L’Istria è un po’ come il Salento, terra di dove finisce la terra. Come nel nostro Sud non ti puoi liberare dall’ospitalità di chi conosci, puoi arrivare a cinque pasti nel giorno di visite, con la grappa spillata in casa brandita già da mezzogiorno. In estate è invasa da turisti di tutto il Centro-Europa che si stabiliscono anche in campagna, nel suo centro, per poi girare alla ricerca delle tante spiagge cristalline e delle loro città dal sapore italiano.
Le similitudini finiscono qui. Scarsamente abitata, 350.000 la stima degli esuli italiani che l’hanno abbandonata dopo la Seconda guerra mondiale, all’epoca delle vendette sommarie. La consueta sonnecchiosa domenica di luglio è risvegliata nel meriggio dalle prime auto con due bandierine croate ai lati, gli scacchi biancorossi sul cofano o sul supporto degli specchietti: è di nuovo tempo di storia, e questa volta i volti sono sorridenti, già soddisfatti e forse rassegnati alla sconfitta.
Sono a Nedešćina, a pochi passi dalla bella città Labin-Albona (il doppio toponimo riuscirebbe a far smarrire anche l’automobilista più esperto); prossimo a Raša-Arsia, teatro della più grande tragedia mineraria italiana (quasi duecento minatori asfissiati nel 1940) e ora piccola città-museo nel percorso ‘architettura dei regimi totalitari’; vicino alla foiba di Vines, ottanta italiani scagliati in una fossa sperduta nella campagna, ora circondata da un cavo di metallo. Poco prima della partita i bambini fanno la ruota sulla strada provinciale; tutto è fermo come neanche per il Shabbat in Israele. Si potrebbe vivere la finale mondiale nel caffè Veteran, da cui proviene il coro di un Ligabue croato a tutto volume ed ettolitri di birra si sono già levati al cielo. La presenza di mia figlia di tre anni ci induce a riparare nell’altro locale aperto nell’arco di chilometri, l’elegante ristorante Placa, eroicamente tenuto aperto dal proprietario ex calciatore e dal cameriere stangone, portiere della squadra locale.
Chi ha voluto raccontare la finale mondiale come sfida tra multiculturalismo e nazionalismo ha peccato almeno di semplificazione. In Istria puoi parlare italiano con chiunque, più si alza l’età dell’interlocutore e più si può sentire l’inflessione dialettale dell’istro-veneto, e sembra quasi di essere a Verona; e d’altra parte anche il capoluogo Pola ha la sua Arena con il concerto di Zucchero in programma. Ma anche i tedeschi si sentono a casa e non devono fare sforzi linguistici. L’Istria è stata austriaca, italiana e slava, ma forse non è appartenuta davvero a nessuno.

DATI REGISTRATI ::
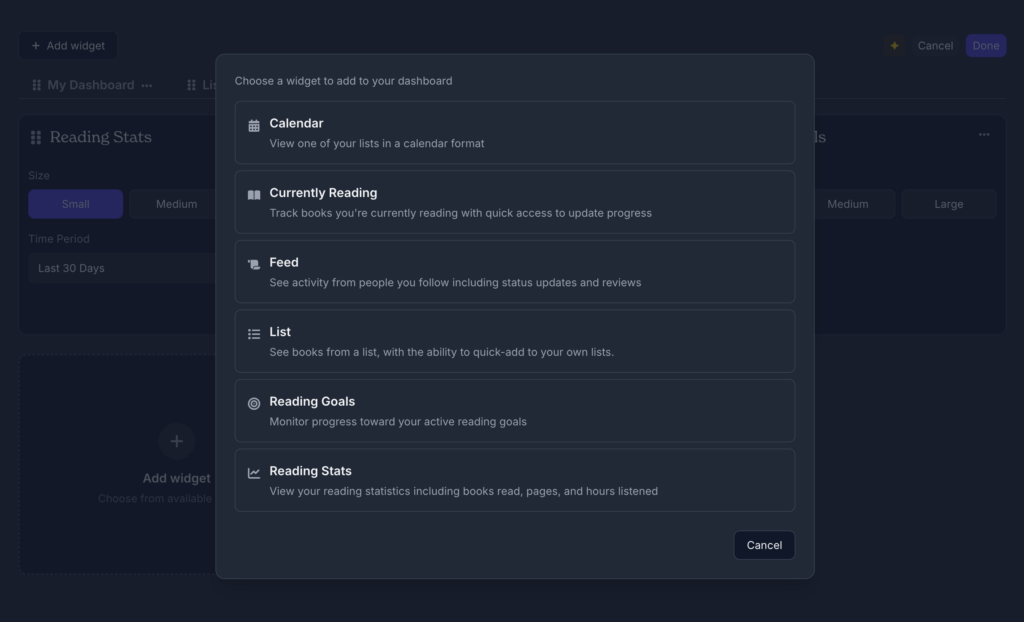Screen dimensions: 1024x622
Task: Cancel the widget chooser dialog
Action: tap(764, 545)
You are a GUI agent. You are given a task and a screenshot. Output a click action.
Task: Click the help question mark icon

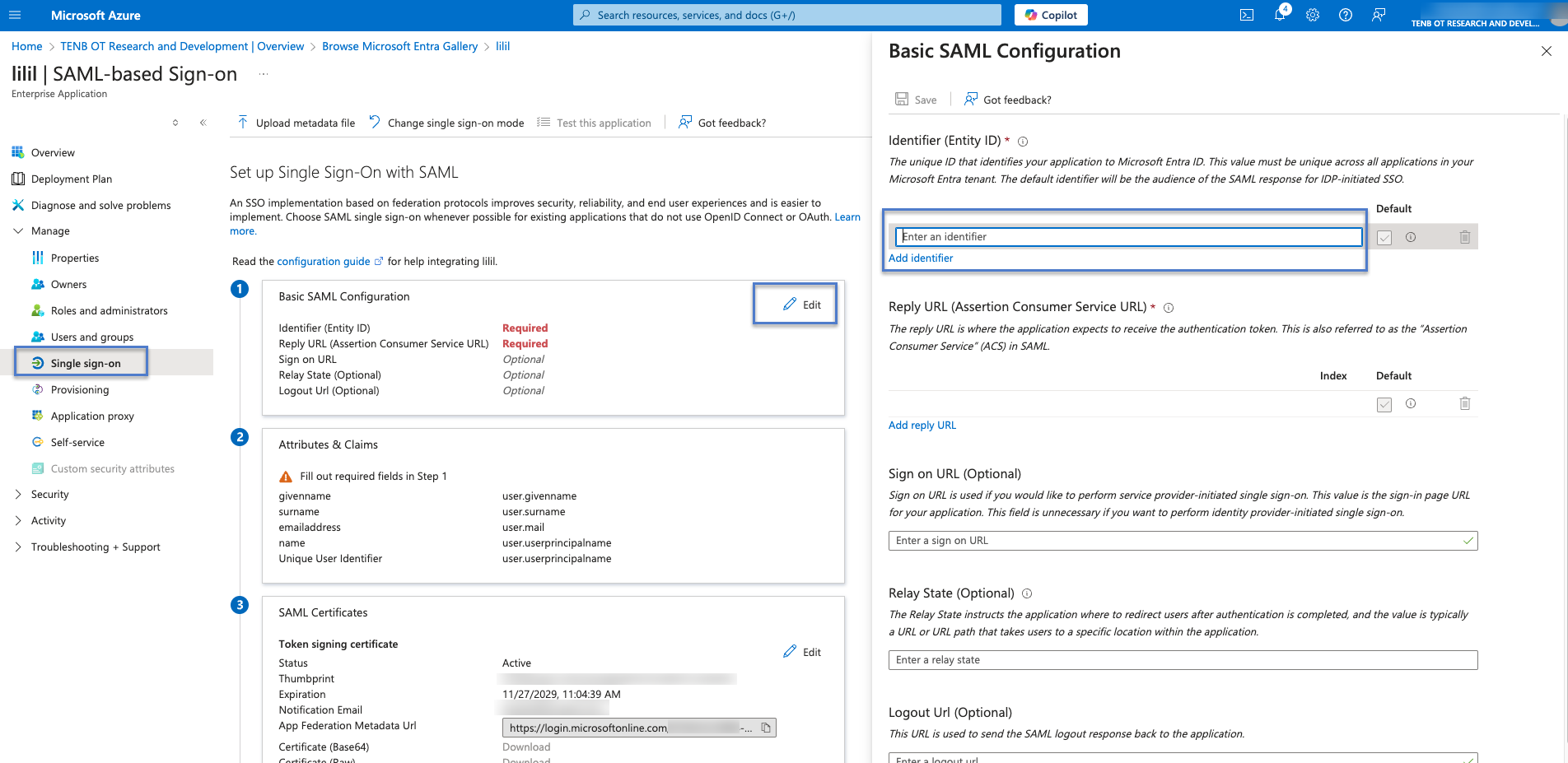[x=1346, y=15]
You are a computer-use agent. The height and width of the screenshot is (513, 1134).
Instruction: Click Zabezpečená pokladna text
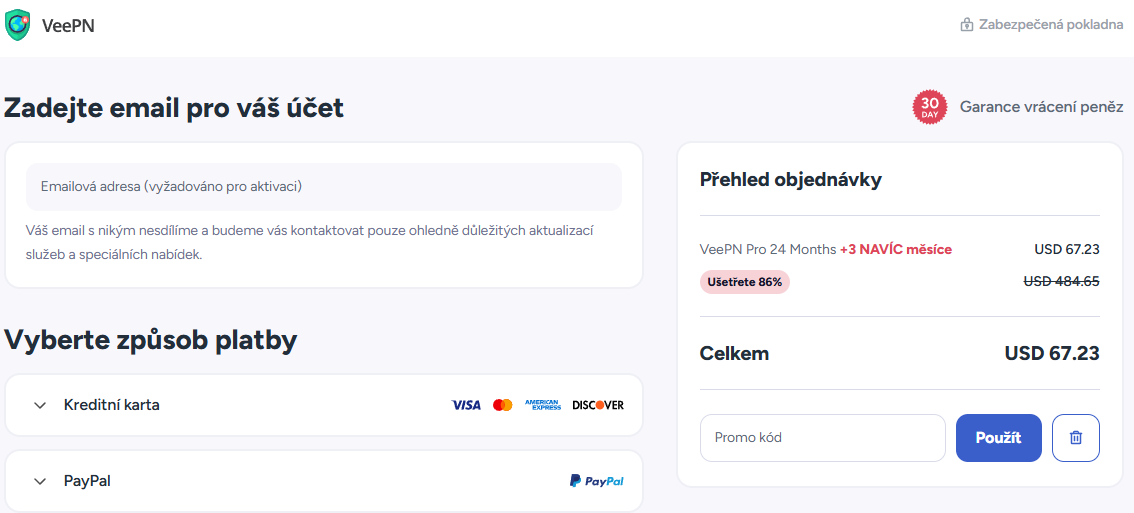point(1051,25)
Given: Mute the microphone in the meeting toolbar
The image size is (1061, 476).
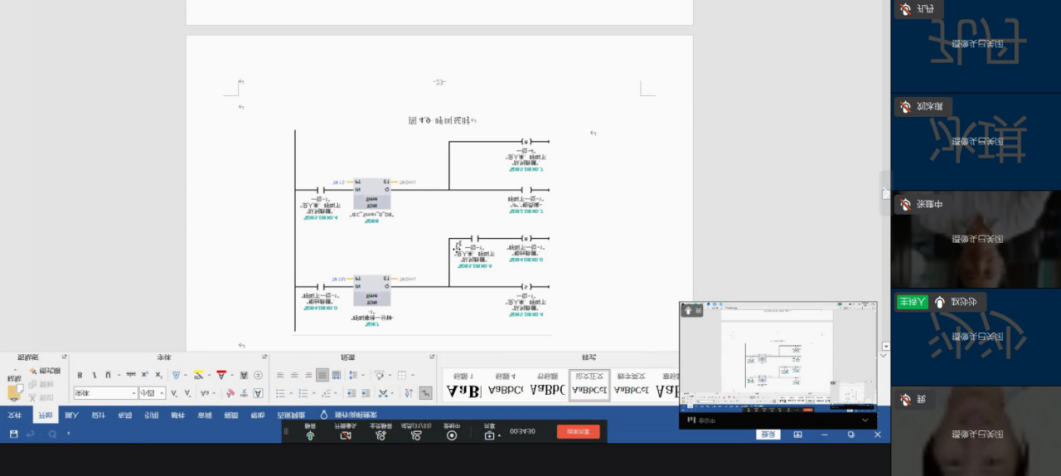Looking at the screenshot, I should pos(309,434).
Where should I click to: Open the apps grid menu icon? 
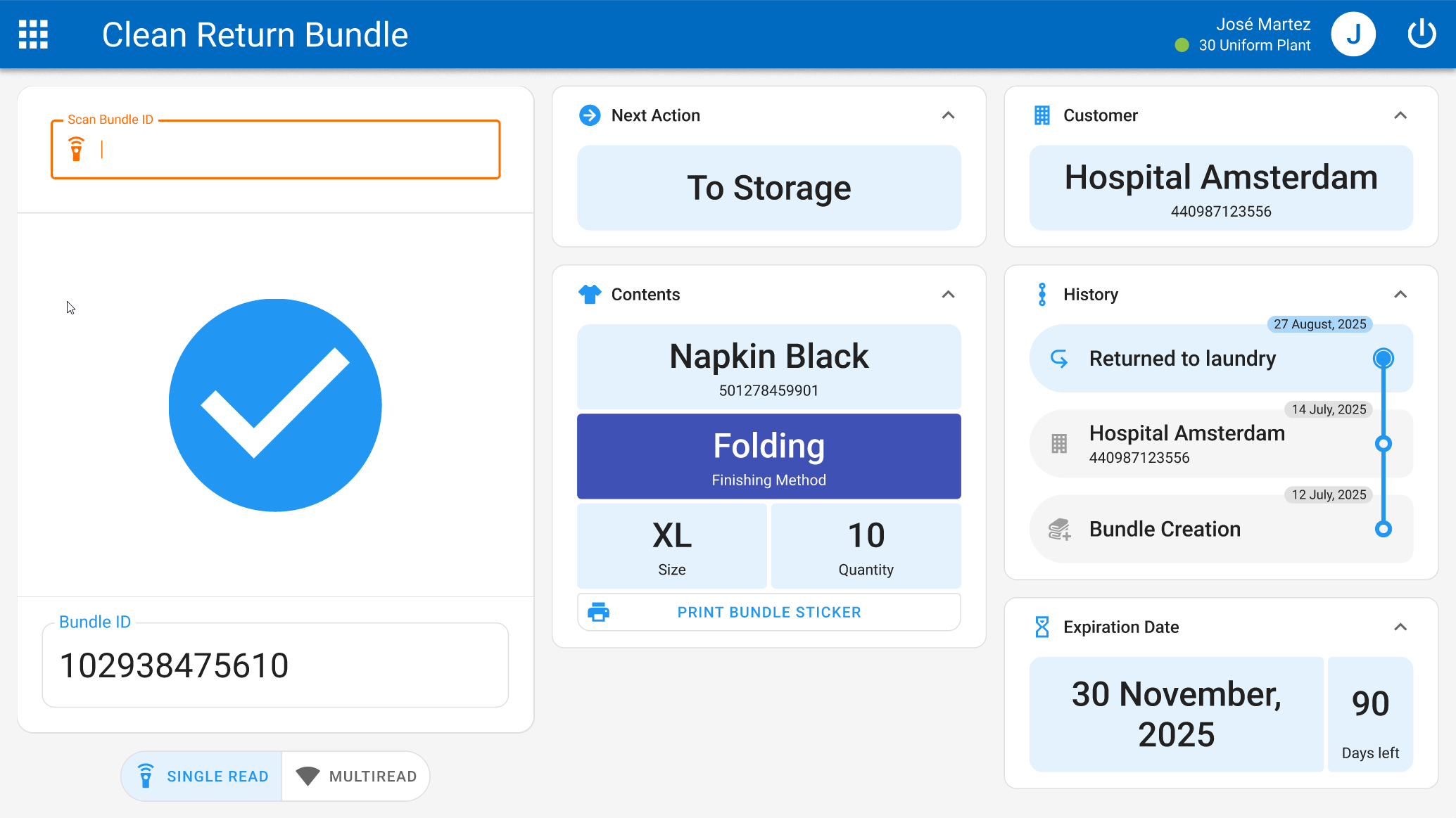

COMPITI DA SVOLGERE ::
A. Nell'estratto sull'Istria, riporta il passo che inizia con le parole "Le similitudini finiscono" e si chiude dopo "rassegnati alla sconfitta.", sostituendo "luglio" con "agosto".
B. Secondo l'estratto sull'Istria, quanti minatori morirono asfissiati nella tragedia mineraria di Raša-Arsia del 1940?
Per lo svolgimento ci si basa unicamente sull'estratto.

RISPOSTE SVOLTE ::
A.
Le similitudini finiscono qui. Scarsamente abitata, 350.000 la stima degli esuli italiani che l’hanno abbandonata dopo la Seconda guerra mondiale, all’epoca delle vendette sommarie. La consueta sonnecchiosa domenica di agosto è risvegliata nel meriggio dalle prime auto con due bandierine croate ai lati, gli scacchi biancorossi sul cofano o sul supporto degli specchietti: è di nuovo tempo di storia, e questa volta i volti sono sorridenti, già soddisfatti e forse rassegnati alla sconfitta.

B. Quasi duecento minatori.